◆ Exercise aim:
The answer must be an exact copy of the entries below, with no images in it.

........

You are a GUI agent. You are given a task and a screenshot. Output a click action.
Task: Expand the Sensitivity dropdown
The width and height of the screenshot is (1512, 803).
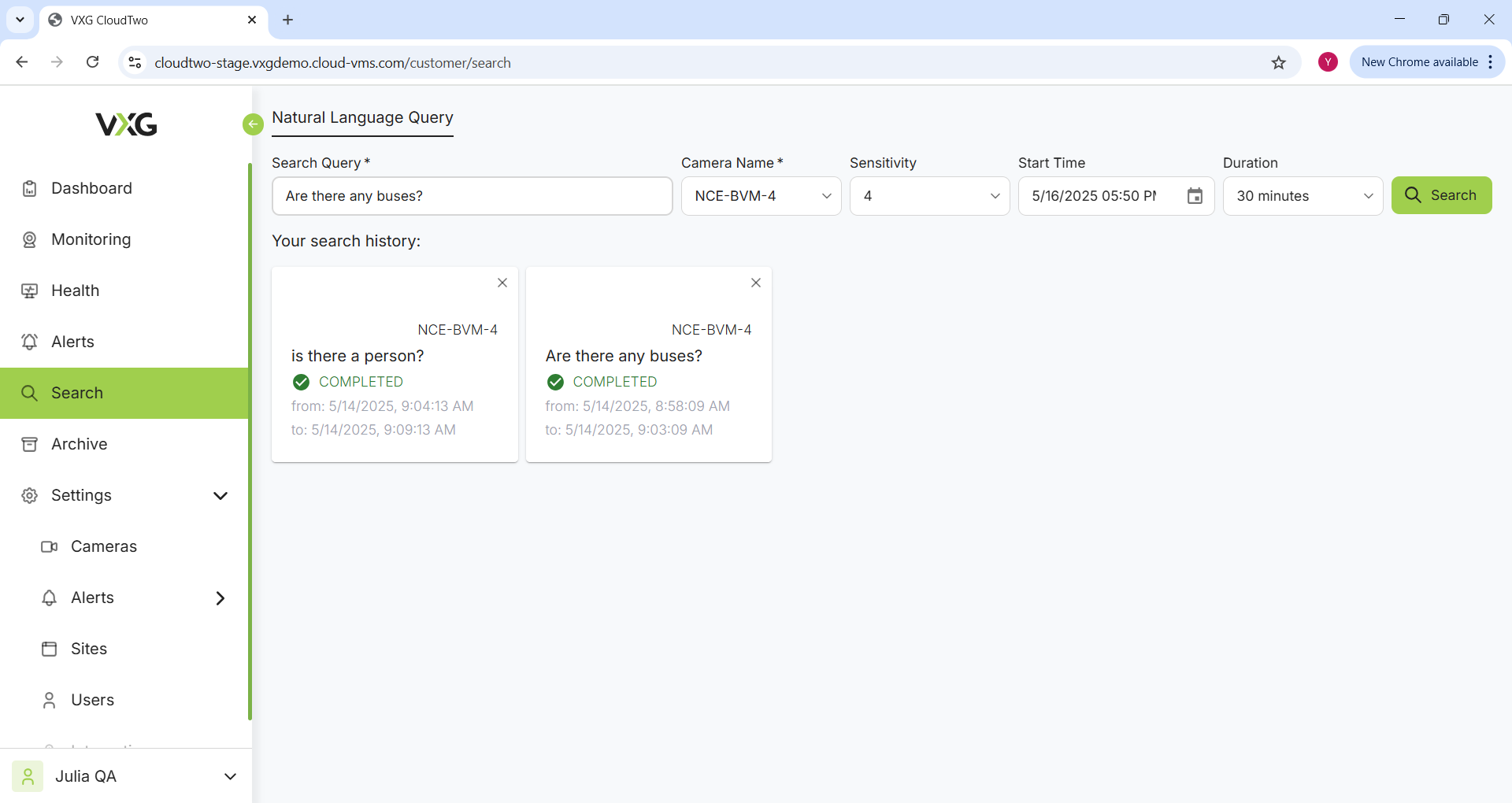(929, 196)
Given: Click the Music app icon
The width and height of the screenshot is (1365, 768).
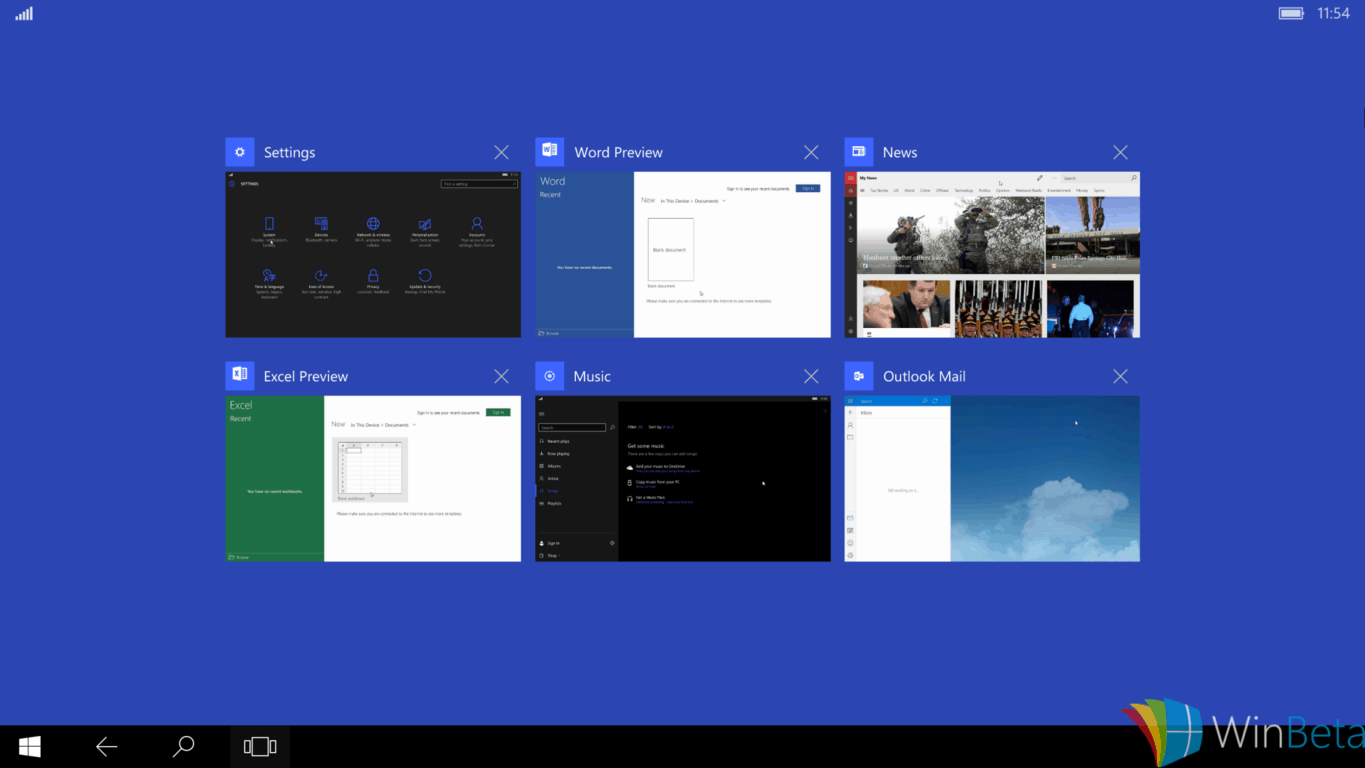Looking at the screenshot, I should point(549,376).
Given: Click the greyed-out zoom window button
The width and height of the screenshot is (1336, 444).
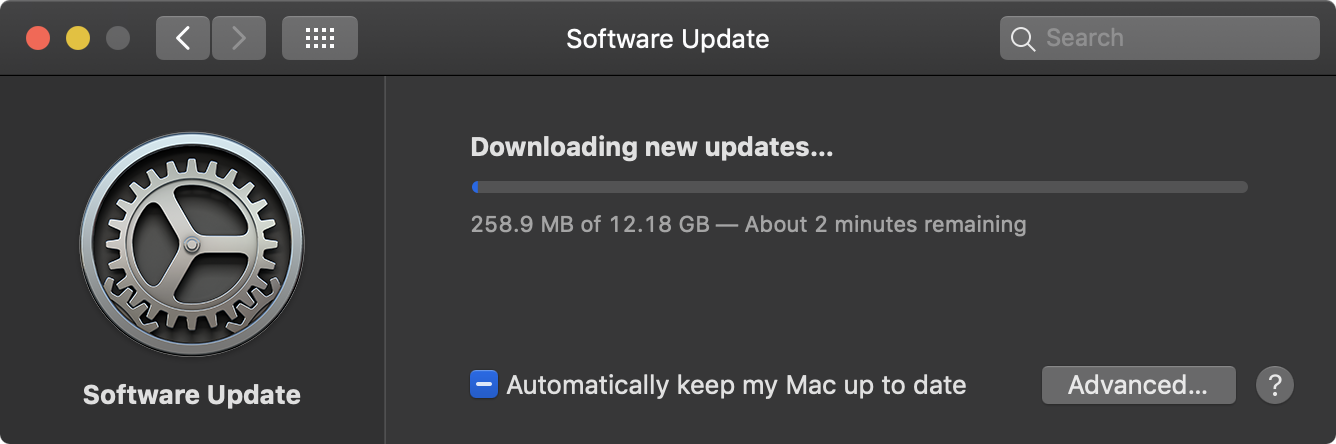Looking at the screenshot, I should [118, 38].
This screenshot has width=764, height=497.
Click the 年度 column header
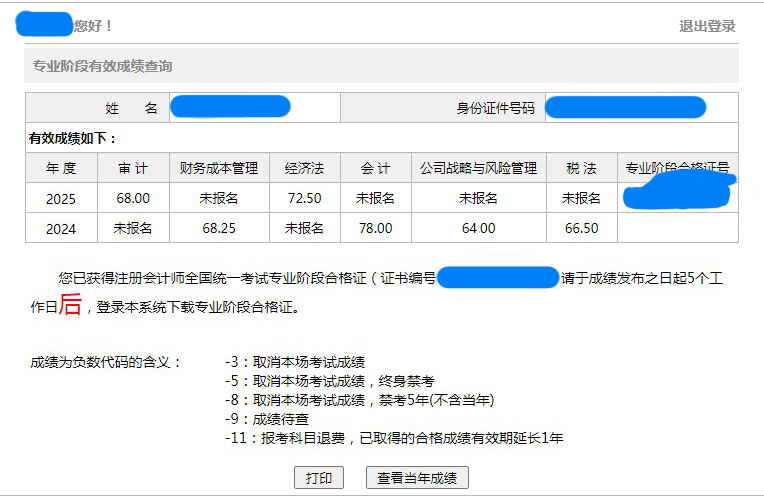pos(61,168)
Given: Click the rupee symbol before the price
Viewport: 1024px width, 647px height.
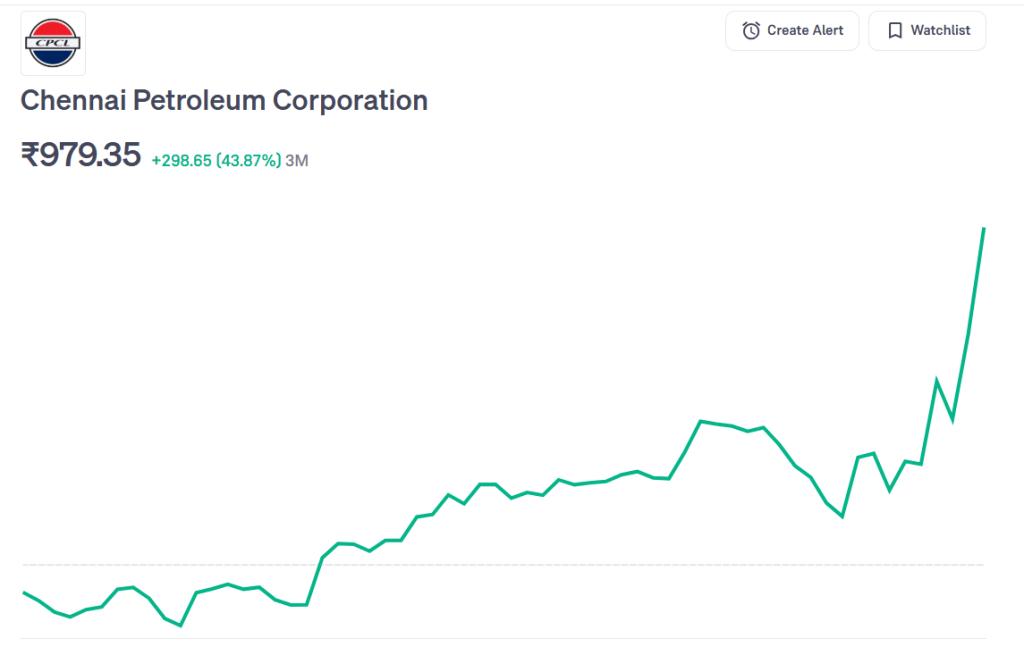Looking at the screenshot, I should [30, 155].
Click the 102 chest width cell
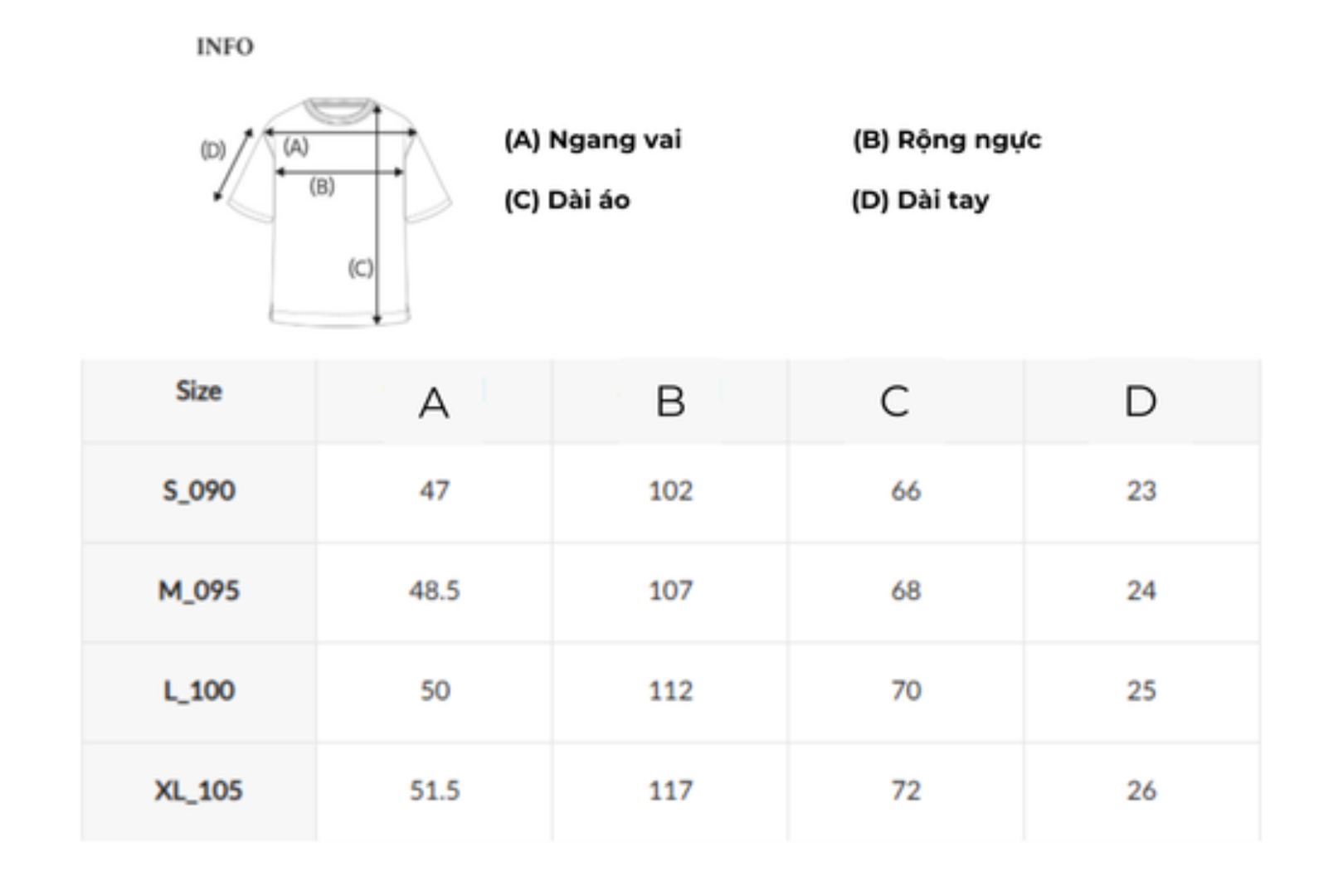Image resolution: width=1343 pixels, height=896 pixels. 670,491
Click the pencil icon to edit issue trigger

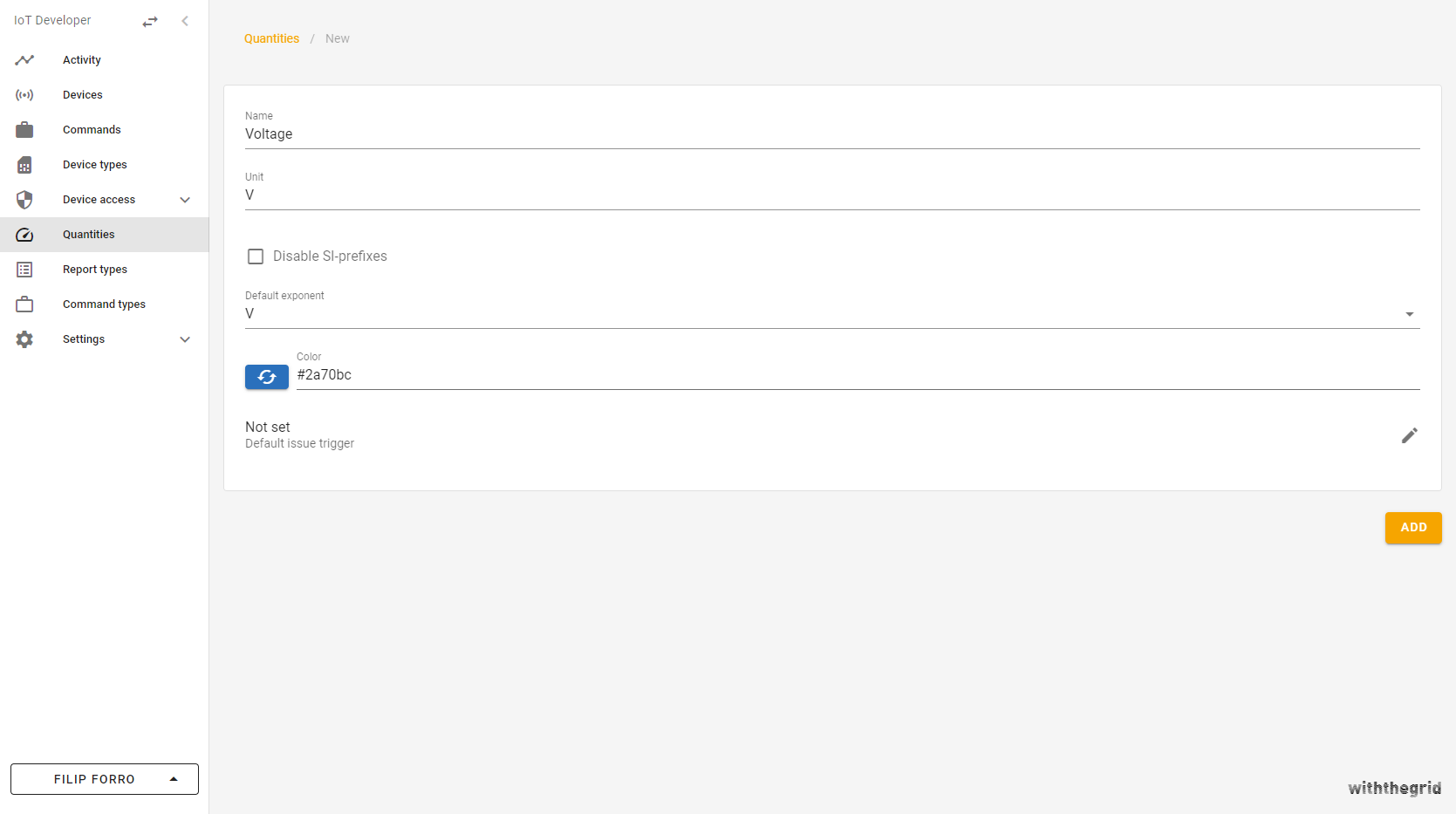[1409, 435]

........

◆ Answer box:
You are a GUI agent. You are given a task and a screenshot. Output a click action.
Task: Expand the Sensitivity dropdown
The width and height of the screenshot is (1512, 803).
(929, 196)
Given: Click the Music app icon
The width and height of the screenshot is (1365, 768).
Looking at the screenshot, I should point(549,376).
Given: Click the greyed-out zoom window button
The width and height of the screenshot is (1336, 444).
Looking at the screenshot, I should [118, 38].
This screenshot has width=764, height=497.
Click the 年度 column header
pos(61,168)
Given: Click the rupee symbol before the price
Viewport: 1024px width, 647px height.
Looking at the screenshot, I should [30, 155].
Click the 102 chest width cell
Image resolution: width=1343 pixels, height=896 pixels. 670,491
Click the pencil icon to edit issue trigger

[1409, 435]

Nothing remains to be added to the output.